Stored data entries
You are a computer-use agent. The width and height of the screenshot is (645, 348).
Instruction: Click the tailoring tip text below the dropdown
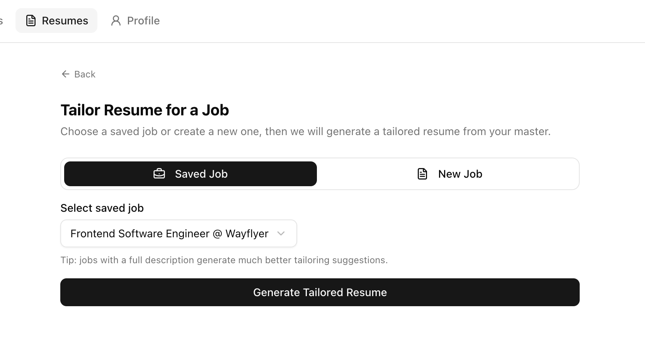click(x=224, y=260)
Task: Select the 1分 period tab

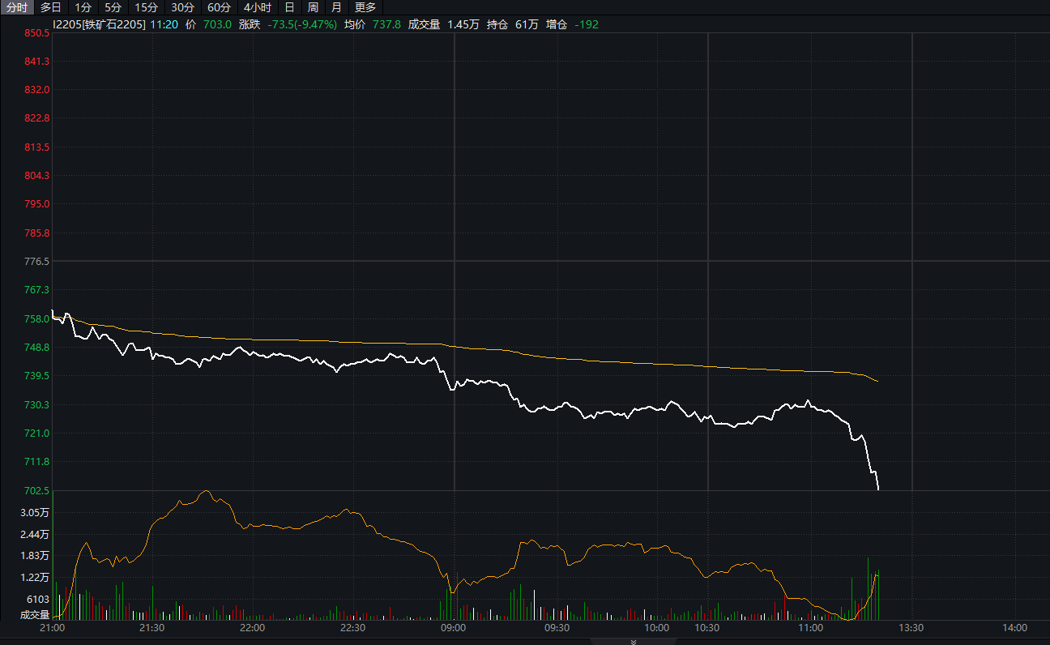Action: coord(83,7)

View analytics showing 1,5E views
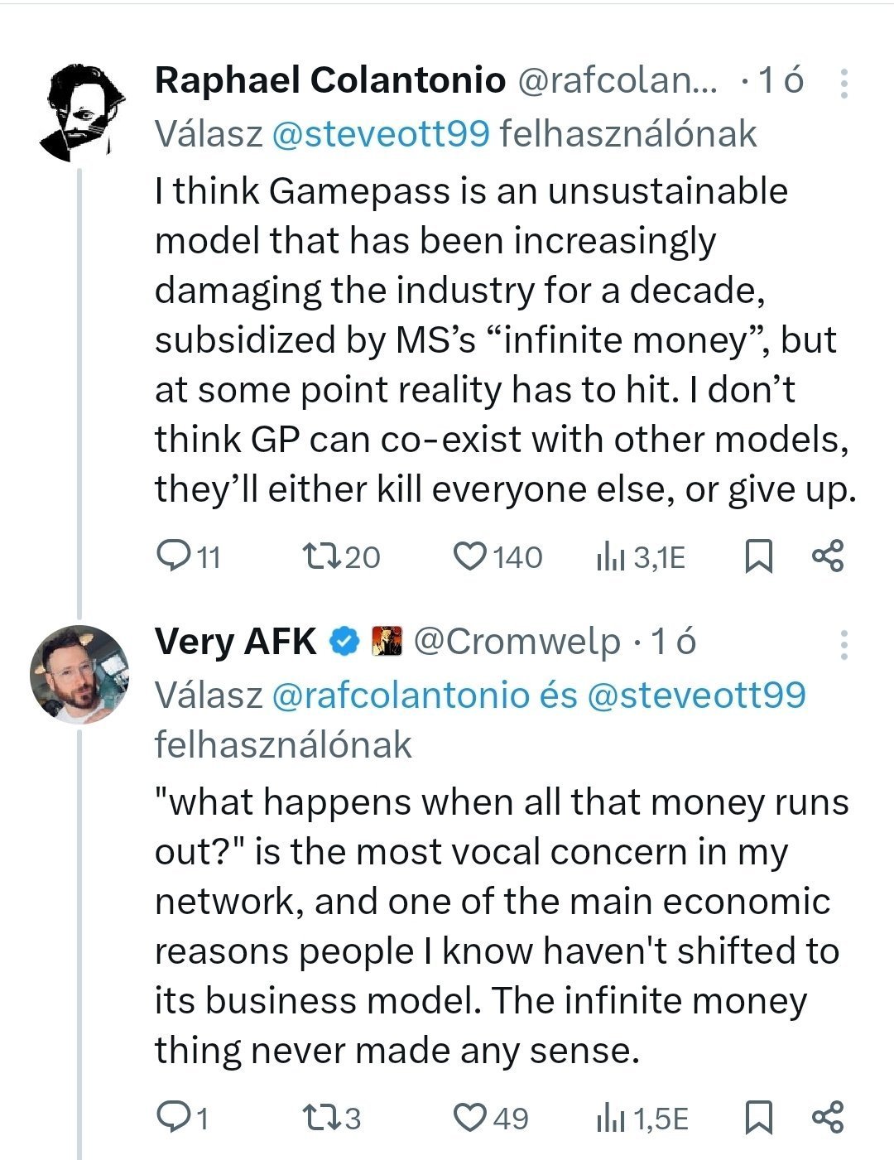coord(609,1119)
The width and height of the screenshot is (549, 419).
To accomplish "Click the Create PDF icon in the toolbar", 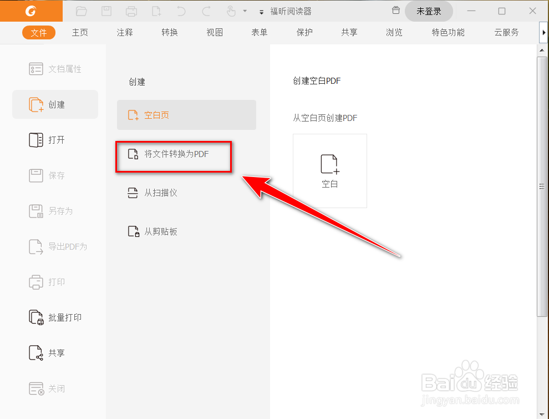I will tap(156, 11).
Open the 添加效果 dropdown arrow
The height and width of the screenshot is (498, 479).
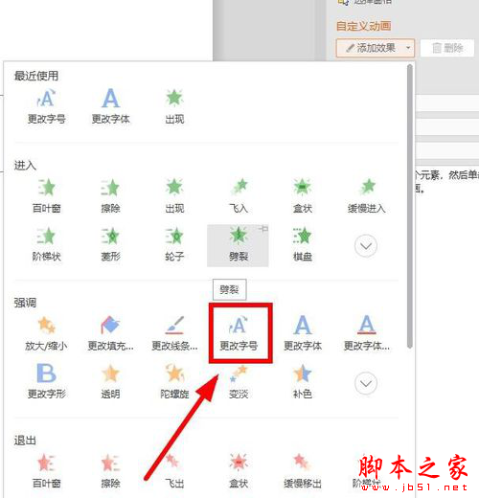pyautogui.click(x=408, y=48)
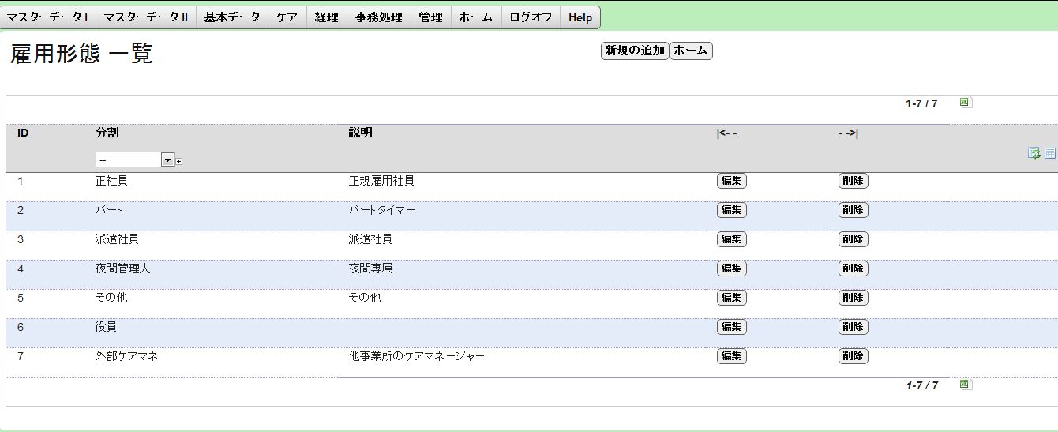Click the small plus icon beside 分割 filter

pos(179,161)
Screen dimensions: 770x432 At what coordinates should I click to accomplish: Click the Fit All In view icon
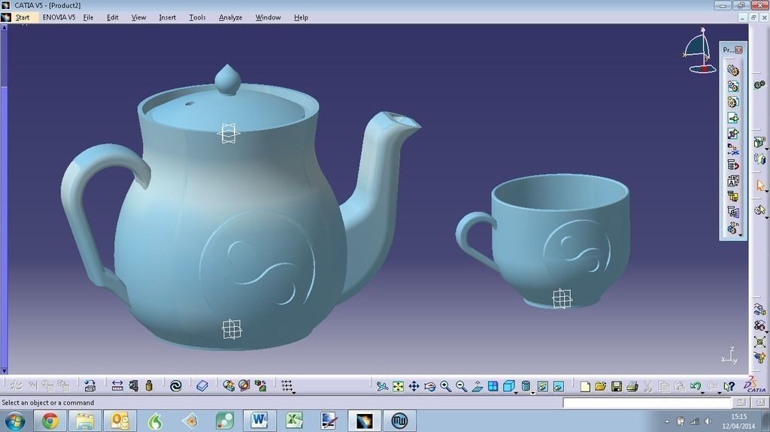(398, 386)
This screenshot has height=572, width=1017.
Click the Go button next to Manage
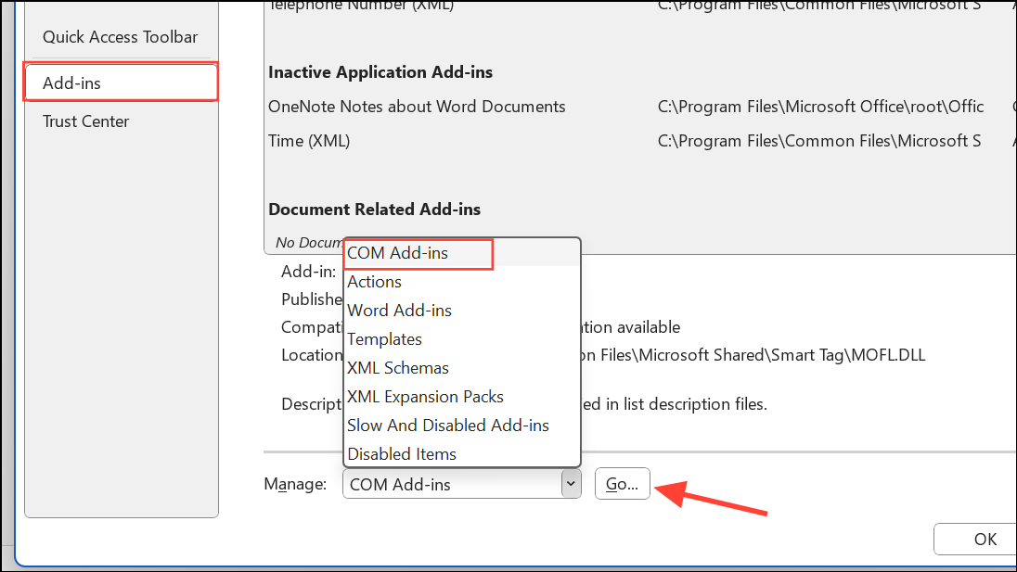pos(622,483)
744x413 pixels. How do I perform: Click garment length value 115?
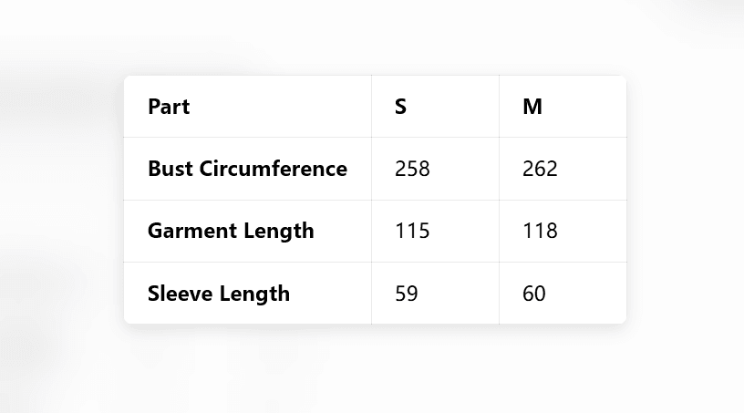click(x=412, y=231)
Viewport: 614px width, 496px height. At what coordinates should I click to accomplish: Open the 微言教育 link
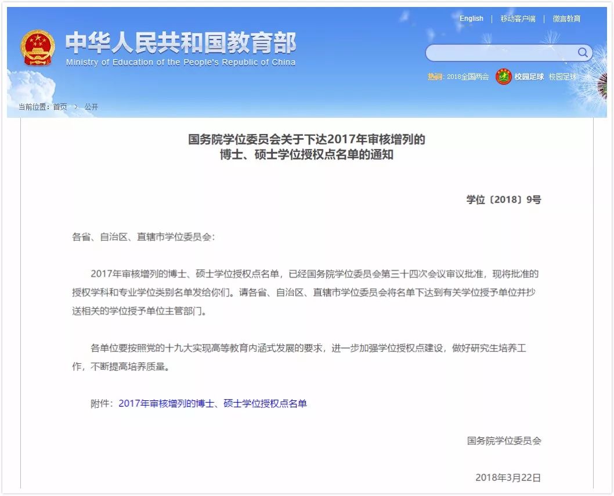(x=566, y=19)
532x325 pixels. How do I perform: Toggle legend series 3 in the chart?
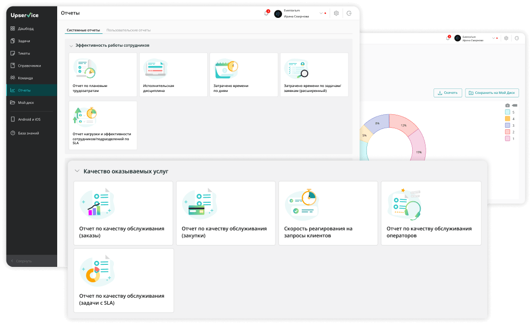[507, 125]
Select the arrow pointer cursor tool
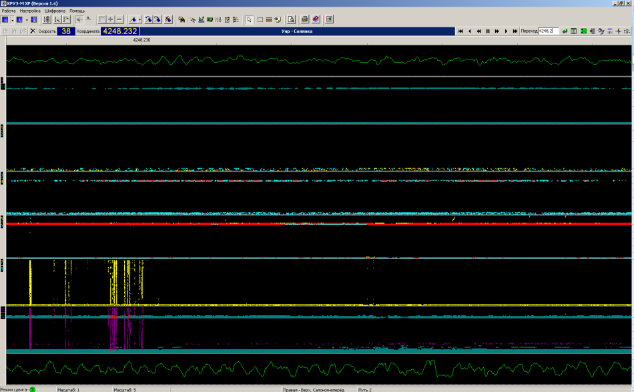 click(250, 19)
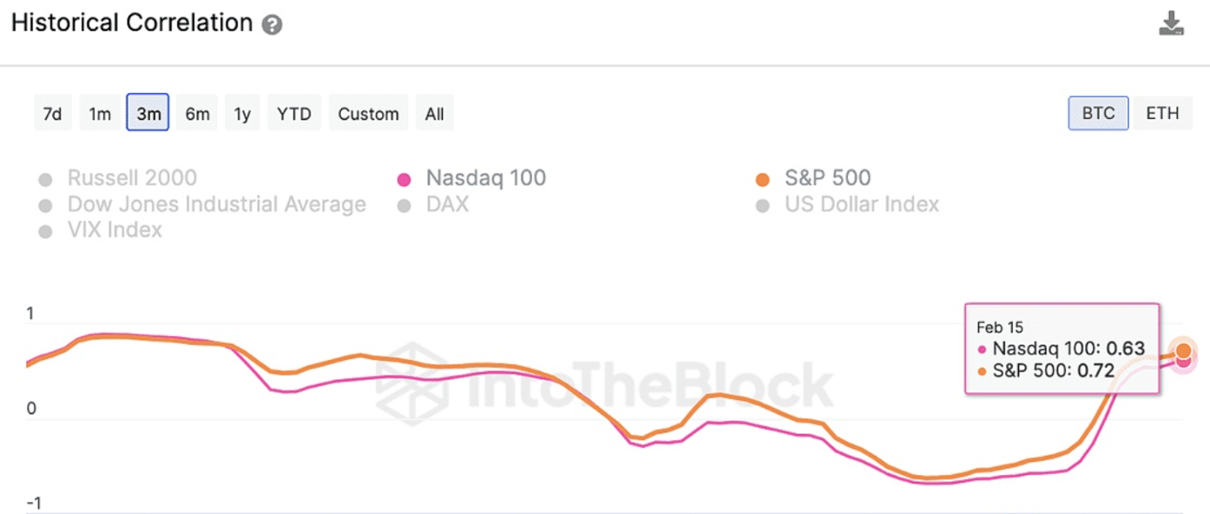Viewport: 1210px width, 514px height.
Task: Switch to the 6m time range
Action: [x=197, y=114]
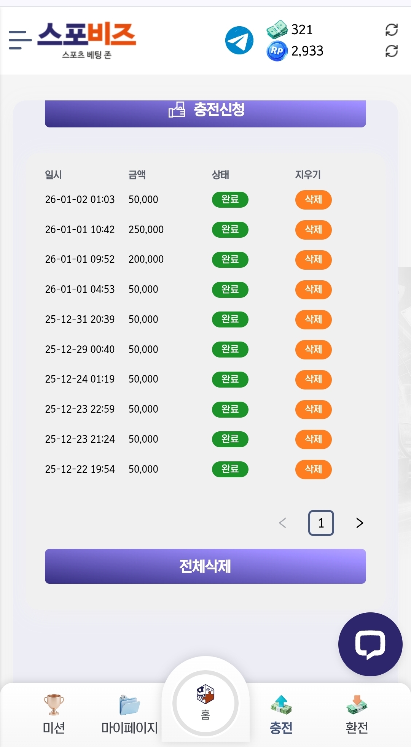Open the Telegram contact icon
Image resolution: width=411 pixels, height=747 pixels.
(x=239, y=40)
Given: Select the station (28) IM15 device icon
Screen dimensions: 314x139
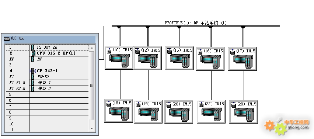Looking at the screenshot, I should click(x=244, y=112).
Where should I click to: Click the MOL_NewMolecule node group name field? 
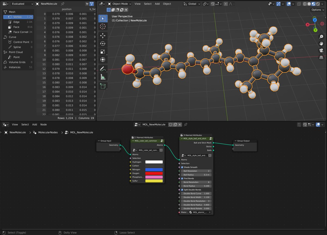(x=154, y=124)
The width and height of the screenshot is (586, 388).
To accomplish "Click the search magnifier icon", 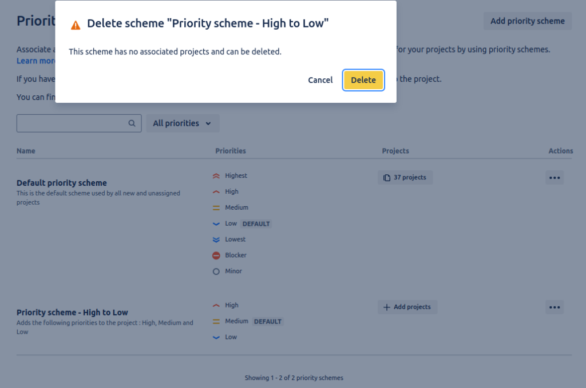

● What is being asked
The range runs from the line containing "The width and height of the screenshot is (586, 388)." through the end of the entries; print those lines exactly and leave the pictures out.

● Your response
The width and height of the screenshot is (586, 388).
To accomplish "Click the search magnifier icon", 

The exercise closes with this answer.